Nemerle type-safe macros
Basically every macro is a function, which takes a fragment
of code as parameter(s) and returns some other code. On the highest
level of abstraction it doesn't matter if parameters are function calls,
type definitions or just a sequence of assignments. The most important fact is
that they are not common objects (e.g. instances of some types, like
integer numbers), but their internal representation in the compiler (i.e.
syntax trees).
A macro is defined in the program just like any other function, using
common Nemerle syntax. The only difference is the structure of the data
it operates on and the way in which it is used (executed at compile-time).
A macro, once created, can be used to process some parts of the code.
It's done by calling it with block(s) of code as parameter(s).
This operation is in most cases indistinguishable from a common function
call (like f(1)), so a programmer using a macro would not be confused
by unknown syntax. The main concept of our design is to make the usage of macros
as transparent as possible. From the user point of view, it is not
important if particular parameters are passed to a macro,
(which would process them at the compile-time and insert some new
code in their place), or to an ordinary function.

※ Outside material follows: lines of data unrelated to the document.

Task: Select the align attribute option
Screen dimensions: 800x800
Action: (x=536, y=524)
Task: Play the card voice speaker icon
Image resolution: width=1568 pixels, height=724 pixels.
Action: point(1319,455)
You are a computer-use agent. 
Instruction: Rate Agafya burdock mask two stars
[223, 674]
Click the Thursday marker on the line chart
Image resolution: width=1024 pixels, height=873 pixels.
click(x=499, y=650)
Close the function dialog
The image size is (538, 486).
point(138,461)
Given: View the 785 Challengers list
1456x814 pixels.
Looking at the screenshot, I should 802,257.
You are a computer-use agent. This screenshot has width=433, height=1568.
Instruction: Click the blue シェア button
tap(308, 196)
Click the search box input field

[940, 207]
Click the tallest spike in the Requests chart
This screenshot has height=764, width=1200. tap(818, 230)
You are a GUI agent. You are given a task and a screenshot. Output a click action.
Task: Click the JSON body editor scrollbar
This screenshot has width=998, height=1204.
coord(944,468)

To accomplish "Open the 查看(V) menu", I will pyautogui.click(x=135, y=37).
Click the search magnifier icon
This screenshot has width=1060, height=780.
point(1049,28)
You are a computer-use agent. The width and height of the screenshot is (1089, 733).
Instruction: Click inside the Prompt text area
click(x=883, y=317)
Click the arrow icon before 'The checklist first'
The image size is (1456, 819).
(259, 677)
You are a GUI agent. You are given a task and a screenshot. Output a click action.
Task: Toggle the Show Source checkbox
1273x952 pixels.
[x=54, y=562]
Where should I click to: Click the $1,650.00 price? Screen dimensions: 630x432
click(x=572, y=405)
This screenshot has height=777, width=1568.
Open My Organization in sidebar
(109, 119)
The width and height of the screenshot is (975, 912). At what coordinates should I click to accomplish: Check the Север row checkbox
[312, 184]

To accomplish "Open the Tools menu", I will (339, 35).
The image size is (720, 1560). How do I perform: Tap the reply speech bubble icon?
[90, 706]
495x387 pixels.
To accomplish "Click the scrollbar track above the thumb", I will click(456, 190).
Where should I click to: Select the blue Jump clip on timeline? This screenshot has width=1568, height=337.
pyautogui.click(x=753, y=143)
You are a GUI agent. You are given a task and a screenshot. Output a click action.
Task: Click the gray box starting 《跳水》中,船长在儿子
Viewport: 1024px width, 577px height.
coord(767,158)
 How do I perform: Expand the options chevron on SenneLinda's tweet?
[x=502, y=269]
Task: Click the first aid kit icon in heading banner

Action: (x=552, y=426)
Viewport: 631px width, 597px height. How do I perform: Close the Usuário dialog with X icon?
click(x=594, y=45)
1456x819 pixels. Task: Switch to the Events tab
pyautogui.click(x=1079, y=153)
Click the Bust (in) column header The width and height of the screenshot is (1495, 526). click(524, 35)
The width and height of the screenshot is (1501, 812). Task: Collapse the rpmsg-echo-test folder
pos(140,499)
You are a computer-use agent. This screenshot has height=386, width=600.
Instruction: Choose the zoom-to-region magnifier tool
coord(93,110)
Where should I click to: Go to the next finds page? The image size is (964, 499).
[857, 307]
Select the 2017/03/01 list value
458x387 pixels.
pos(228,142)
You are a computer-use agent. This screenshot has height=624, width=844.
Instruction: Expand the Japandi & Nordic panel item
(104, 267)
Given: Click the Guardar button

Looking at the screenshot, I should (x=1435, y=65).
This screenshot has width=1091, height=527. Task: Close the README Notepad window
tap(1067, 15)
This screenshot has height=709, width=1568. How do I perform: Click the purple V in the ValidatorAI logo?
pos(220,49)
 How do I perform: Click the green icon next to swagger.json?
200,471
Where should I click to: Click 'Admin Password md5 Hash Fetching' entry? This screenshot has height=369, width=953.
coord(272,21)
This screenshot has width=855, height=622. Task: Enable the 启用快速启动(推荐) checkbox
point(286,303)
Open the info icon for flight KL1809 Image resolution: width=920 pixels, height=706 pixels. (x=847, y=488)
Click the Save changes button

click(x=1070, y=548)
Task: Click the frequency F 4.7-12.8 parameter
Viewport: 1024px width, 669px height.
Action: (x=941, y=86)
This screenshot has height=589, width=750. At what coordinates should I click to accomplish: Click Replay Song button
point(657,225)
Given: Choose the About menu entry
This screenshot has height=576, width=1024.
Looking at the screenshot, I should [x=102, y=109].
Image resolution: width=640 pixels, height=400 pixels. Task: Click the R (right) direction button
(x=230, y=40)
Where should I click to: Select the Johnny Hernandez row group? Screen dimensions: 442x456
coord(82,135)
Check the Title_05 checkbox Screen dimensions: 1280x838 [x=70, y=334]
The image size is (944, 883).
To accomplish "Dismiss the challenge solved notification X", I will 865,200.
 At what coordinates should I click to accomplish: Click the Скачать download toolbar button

Writing a macro is as simple as writing a common function. It looks
the same, except that it is preceded by a keyword macro
and it lives at the top level (not inside any class).
This will make the compiler know about how to use the defined method
(i.e. run it at the compile-time in every place where it is used).
Macros can take zero (if we just want to generate new code)
or more parameters. They are all elements of the language
grammar, so their type is limited to the set of defined
syntax objects. The same holds for a return value of a macro.
Example:
macro generate_expression ()
{
MyModule.compute_some_expression ();
}
This example macro does not take any parameters and is used in the
code by simply writing generate_expression ();
.
The most important is the difference between generate_expression
and compute_some_expression
- the first one is a function
executed by the compiler during compilation, while the latter is just
some common function that must return syntax tree of expressions
(which is here returned and inserted into program code by
generate_expression
).
In order to create and use a macro you have to write a
library, which will contain its executable form. You simply
create a new file mymacro.n
, which can contain for
example
macro m () {
Nemerle.IO.printf ("compile-time\n");
<[ Nemerle.IO.printf ("run-time\n") ]>;
}
and compile it with command
ncc -r Nemerle.Compiler.dll -t:dll mymacro.n -o mymacro.dll
Now you can use m()
in any program, like here
module M {
public Main () : void {
m ();
}
}
You must add a reference to mymacro.dll
during
compilation of this program. It might look like
ncc -r mymacro.dll myprog.n -o myprog.exe
Write a macro, which, when used, should slow down the compilation by 5 seconds
(use System.Timers
namespace) and print the version of the operating
system used to compile program (use System.Environment
namespace).
Definition of function compute_some_expression
might look
like:
using Nemerle.Compiler.Parsetree;
module MyModule
{
public mutable debug_on : bool;
public compute_some_expression () : PExpr
{
if (debug_on)
<[ System.Console.WriteLine ("Hello, I'm debug message") ]>
else
<[ () ]>
}
}
The examples above show a macro, which conditionally inlines expression
printing a message. It's not quite useful yet, but it has introduced the
meaning of compile-time computations and also some new syntax used only
in writing macros and functions operating on syntax trees.
We have written here the <[ ... ]>
constructor to
build a syntax tree of expression (e.g. '()
').
<[ ... ]>
is used to both construction and
decomposition of syntax trees. Those operations are similar to
quotation of code. Simply, everything which is written inside
<[ ... ]>
, corresponds to its own syntax tree.
It can be any valid Nemerle code, so a programmer does not have to
learn internal representation of syntax trees in the compiler.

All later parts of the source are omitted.